As regards economy, the lower the assist setting and the harder you pedal the less power you will use.

There's also aero benefits to going slower, wind resistance takes up a more and more power the faster you go.


----------



## BilboSmeggins (16 Sep 2018)

Pale Rider said:


> The wattage rating of the motor is 'nominal', not least because all motors give more peak power when it's demanded from the controller.
> 
> Your fully road legal Shimano Steps motor will peak at about 700 watts.
> 
> ...



Thanks for the reply. You’ve certainly cleared up the first question, cheers. I think we are at cross purposes on the 2nd question however . I realise that if I contribute more, it eases the burden on the battery and motor. What I meant was that, say my legs were to push a consistent 200 Watts in both scenarios, which would burn the most juice? A high powered boost, for a short spell, or an eco setting, for probably 3x the duration covering the same distance?


----------



## jann71 (16 Sep 2018)

On mine (Bosch) it gives an estimate of how long you have left on the battery based on current pedalling and mode.

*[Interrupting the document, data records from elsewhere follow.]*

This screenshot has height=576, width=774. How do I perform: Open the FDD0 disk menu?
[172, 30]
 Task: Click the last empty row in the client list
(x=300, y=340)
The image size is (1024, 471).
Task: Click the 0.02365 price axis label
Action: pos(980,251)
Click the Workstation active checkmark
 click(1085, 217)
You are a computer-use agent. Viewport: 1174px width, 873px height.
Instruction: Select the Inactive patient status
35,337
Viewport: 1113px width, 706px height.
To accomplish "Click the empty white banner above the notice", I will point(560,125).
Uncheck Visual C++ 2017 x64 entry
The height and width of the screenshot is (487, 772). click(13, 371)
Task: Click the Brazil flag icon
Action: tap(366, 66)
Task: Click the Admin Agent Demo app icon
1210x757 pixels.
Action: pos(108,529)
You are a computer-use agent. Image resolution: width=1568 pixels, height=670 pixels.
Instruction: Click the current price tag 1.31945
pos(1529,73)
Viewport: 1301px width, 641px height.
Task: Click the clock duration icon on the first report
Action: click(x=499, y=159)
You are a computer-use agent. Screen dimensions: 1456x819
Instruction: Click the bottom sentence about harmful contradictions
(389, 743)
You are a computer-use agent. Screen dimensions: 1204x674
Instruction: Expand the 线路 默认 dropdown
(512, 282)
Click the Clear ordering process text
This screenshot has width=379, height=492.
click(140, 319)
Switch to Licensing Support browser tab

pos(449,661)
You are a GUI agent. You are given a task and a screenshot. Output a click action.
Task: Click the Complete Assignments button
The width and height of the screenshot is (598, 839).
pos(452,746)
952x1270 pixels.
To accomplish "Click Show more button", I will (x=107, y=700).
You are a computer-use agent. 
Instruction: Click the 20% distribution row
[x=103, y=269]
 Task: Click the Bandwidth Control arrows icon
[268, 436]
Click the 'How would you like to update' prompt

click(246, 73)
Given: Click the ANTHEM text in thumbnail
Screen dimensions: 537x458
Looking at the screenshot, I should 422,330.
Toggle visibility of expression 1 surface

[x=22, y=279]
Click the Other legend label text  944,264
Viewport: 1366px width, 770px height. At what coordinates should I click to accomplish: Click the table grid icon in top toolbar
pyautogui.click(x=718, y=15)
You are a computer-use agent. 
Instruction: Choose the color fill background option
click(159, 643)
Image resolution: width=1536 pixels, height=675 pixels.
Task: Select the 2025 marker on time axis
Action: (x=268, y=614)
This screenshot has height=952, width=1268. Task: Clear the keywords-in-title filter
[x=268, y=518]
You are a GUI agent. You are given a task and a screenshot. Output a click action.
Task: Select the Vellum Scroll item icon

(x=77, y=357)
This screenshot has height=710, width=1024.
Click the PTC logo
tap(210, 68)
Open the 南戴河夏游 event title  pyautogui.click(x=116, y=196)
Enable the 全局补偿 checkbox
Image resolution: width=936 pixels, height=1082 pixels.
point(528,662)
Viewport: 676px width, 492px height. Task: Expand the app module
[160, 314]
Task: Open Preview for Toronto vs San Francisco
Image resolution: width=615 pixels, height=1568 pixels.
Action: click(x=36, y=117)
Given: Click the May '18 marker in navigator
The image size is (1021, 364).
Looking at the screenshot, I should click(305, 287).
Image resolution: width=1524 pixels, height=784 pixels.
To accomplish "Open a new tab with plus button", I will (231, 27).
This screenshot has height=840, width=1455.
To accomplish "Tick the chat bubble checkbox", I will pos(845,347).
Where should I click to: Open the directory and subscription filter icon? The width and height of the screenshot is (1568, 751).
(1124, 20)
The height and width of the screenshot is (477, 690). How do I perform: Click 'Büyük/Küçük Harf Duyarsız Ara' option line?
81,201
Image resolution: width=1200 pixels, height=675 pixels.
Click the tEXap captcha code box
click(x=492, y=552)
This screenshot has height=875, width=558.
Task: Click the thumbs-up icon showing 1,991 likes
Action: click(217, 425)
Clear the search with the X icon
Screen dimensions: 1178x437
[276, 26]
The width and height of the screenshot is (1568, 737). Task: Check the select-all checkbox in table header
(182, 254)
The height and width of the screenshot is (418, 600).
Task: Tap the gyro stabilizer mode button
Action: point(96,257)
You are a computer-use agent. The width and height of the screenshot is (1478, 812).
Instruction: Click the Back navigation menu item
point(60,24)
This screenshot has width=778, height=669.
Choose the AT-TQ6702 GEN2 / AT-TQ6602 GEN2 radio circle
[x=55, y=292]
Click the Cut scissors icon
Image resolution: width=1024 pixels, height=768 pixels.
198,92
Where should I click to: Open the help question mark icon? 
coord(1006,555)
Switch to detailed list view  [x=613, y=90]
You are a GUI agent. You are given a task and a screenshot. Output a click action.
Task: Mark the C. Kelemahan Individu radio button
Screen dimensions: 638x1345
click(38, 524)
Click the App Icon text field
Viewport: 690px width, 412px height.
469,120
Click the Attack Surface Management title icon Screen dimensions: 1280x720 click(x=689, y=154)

A short burst on the highest boost uses way more battery than if you did the same 3 times on eco.

Hope this helps.


----------



## gbb (16 Sep 2018)

And on the Crossfire /Suntour system the display can show more accurate battery remaining figures, rather than the vague 5 bars on the battery itself. Perhaps yours does the same ?


----------



## BilboSmeggins (18 Sep 2018)

Thanks all  

My system display will show projected ranges, but not actual battery percentage remaining. Went out yesterday, and covered 43 miles, with over 3200 of feet elevation, and got back with 2 (of 5) bars still showing. I shall seldom push the battery any harder than that, so I think I can relax a bit.


----------